North Carolina Gov. Roy Cooper and state lawmakers reached a deal Wednesday night to repeal the state’s controversial “bathroom bill” that restricted transgender individuals to using facilities relating the gender on their birth certificates.
Specifics of the deal were not immediately released, but a vote in both houses of the North Carolina Legislature were scheduled for Thursday morning.
If passed, it would meet a Thursday deadline set by the NCAA to begin deciding which cities will host games for its men’s and women’s basketball tournaments through 2022. In one of the highest-profile protests in response to H.B. 2, as the bill has become known, the NCAA said it would not consider any of the more-than 130 tournament applications from the state if the law remained on the books.

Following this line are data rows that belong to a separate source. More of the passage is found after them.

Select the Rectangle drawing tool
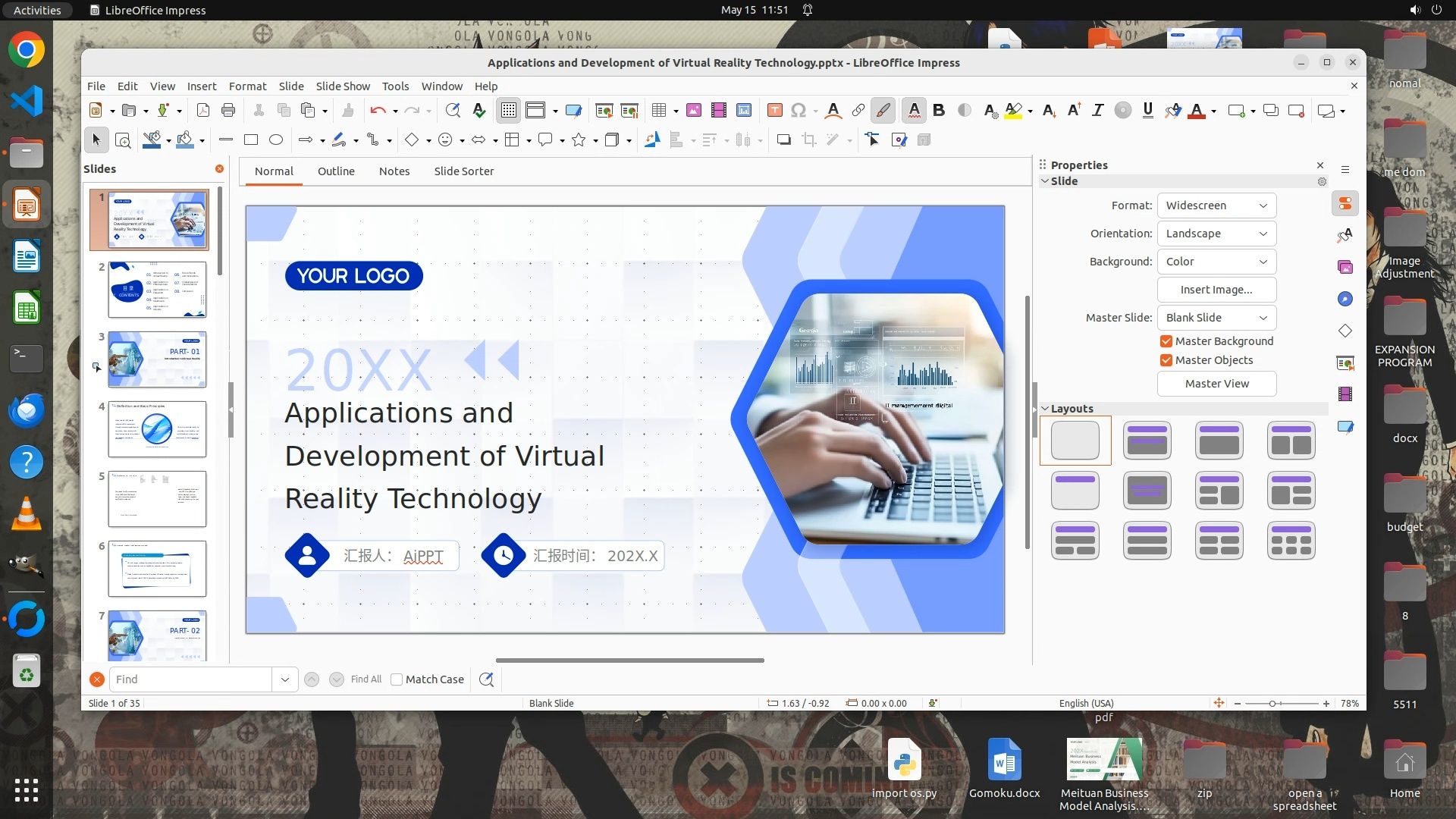 click(x=251, y=140)
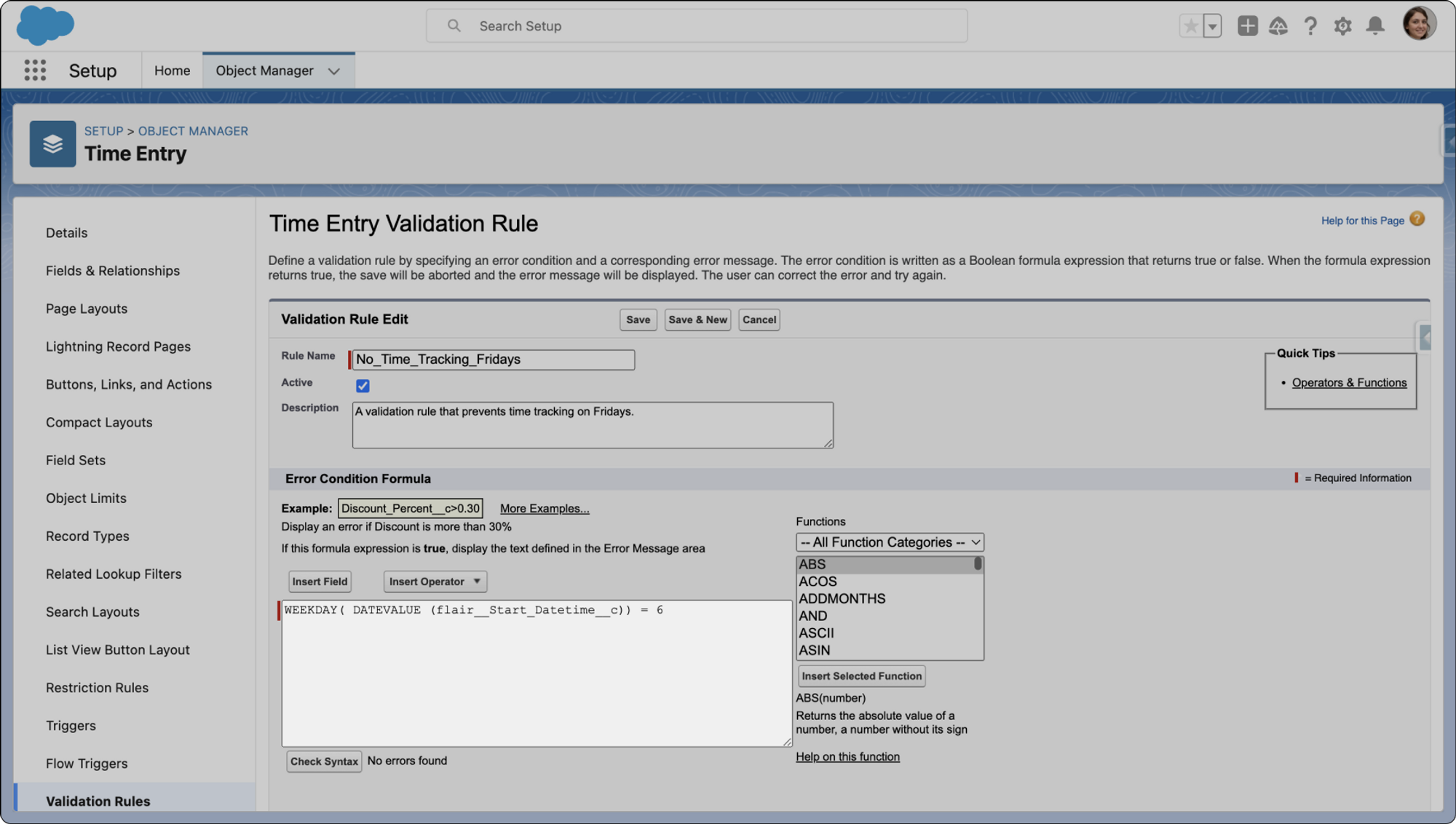Open the notifications bell icon
The image size is (1456, 824).
pyautogui.click(x=1375, y=26)
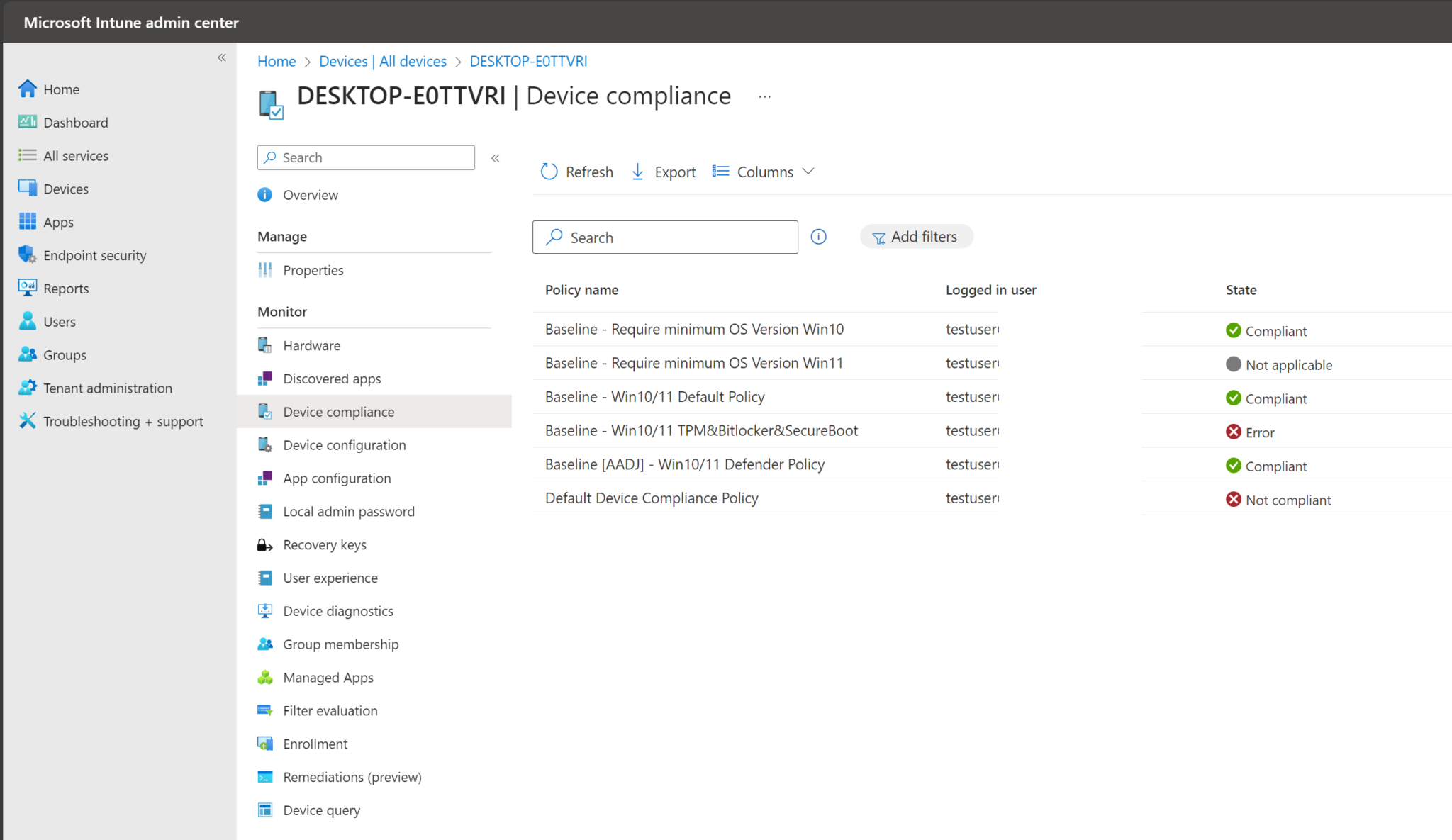The image size is (1452, 840).
Task: Select the Reports icon in the sidebar
Action: 28,288

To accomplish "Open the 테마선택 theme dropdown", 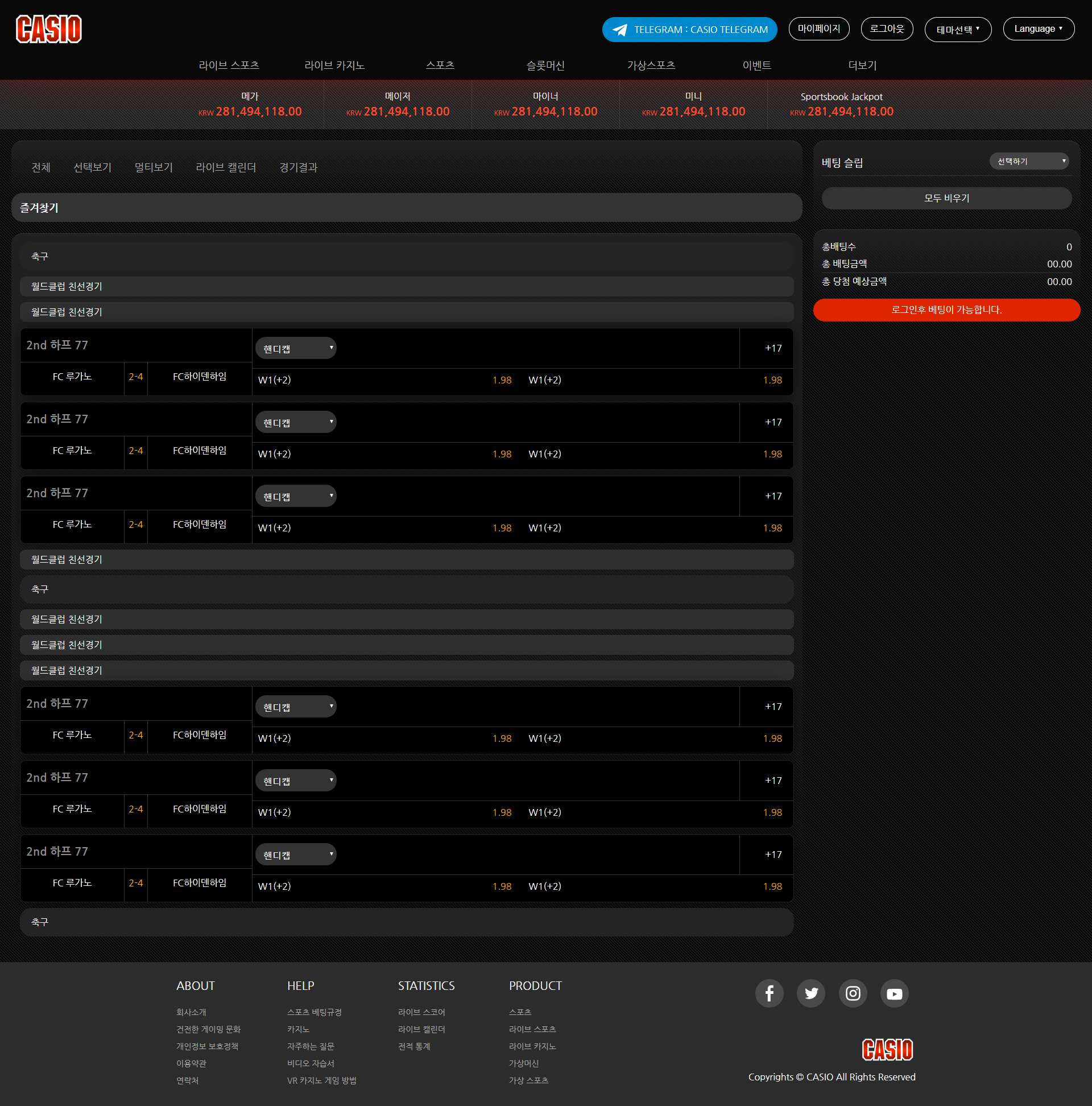I will coord(958,29).
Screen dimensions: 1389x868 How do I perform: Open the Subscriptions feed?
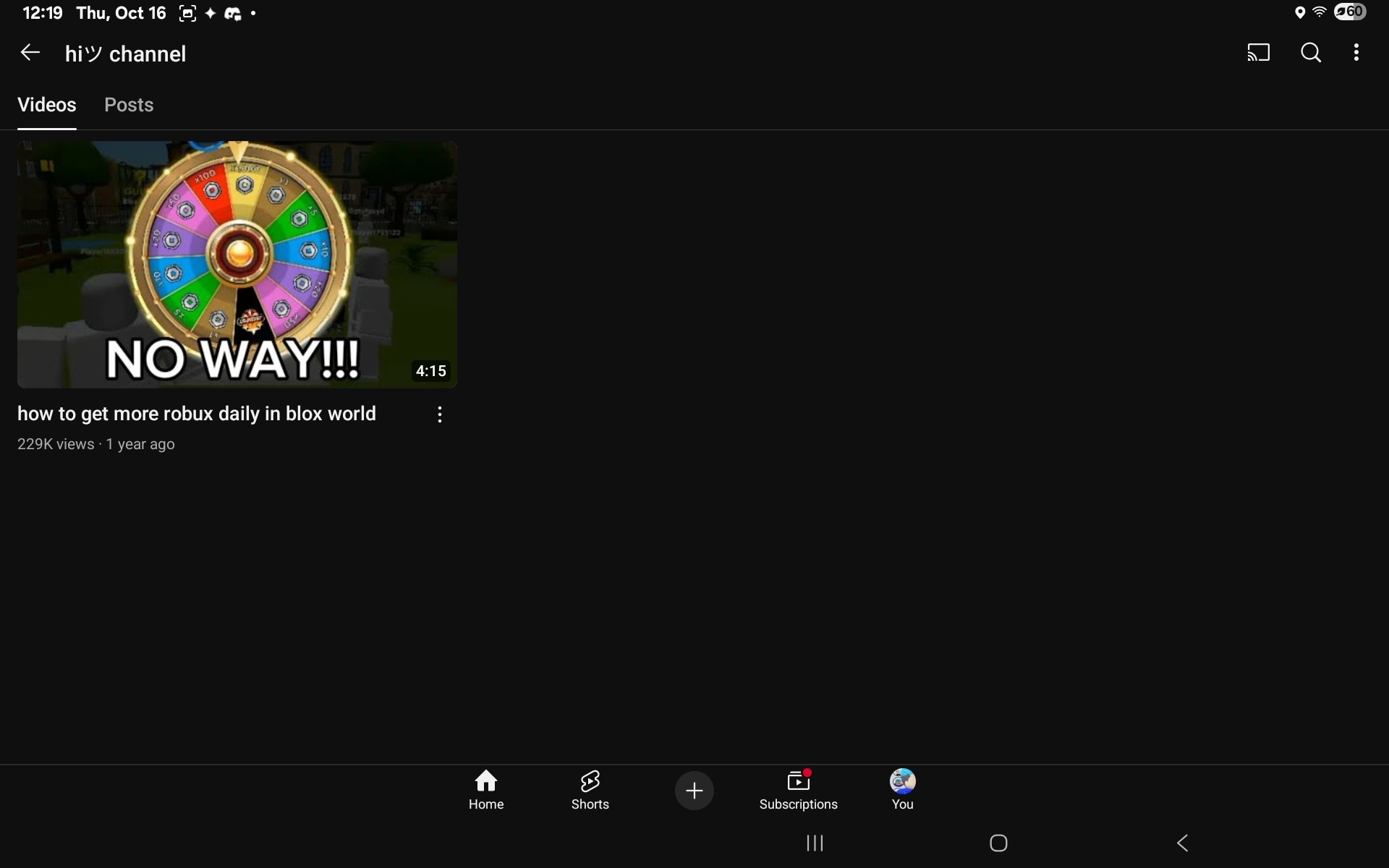(798, 789)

Dozens of major businesses mindful of the public outcry that followed H.B 2’s passage came out against the bill and said it would influence decisions about whether to move to or expand in the state.
Tournament games, especially the Final Four, are a huge economic windfall for host cities and carry special significance in North Carolina, a basketball-crazed state that is home to two perennial collegiate powerhouses, the University of North Carolina and Duke University.
H.B. 2 was passed last year in response to a local law by the Charlotte City Council that allowed transgender individuals to use the bathroom of their choice in public places. Social conservatives revolted and pressured the state’s Republican-controlled legislature and former Gov. Pat McCrory to override it.
Cooper, a Democrat, defeated McCrory in November aided by a promise to repeal the legislation.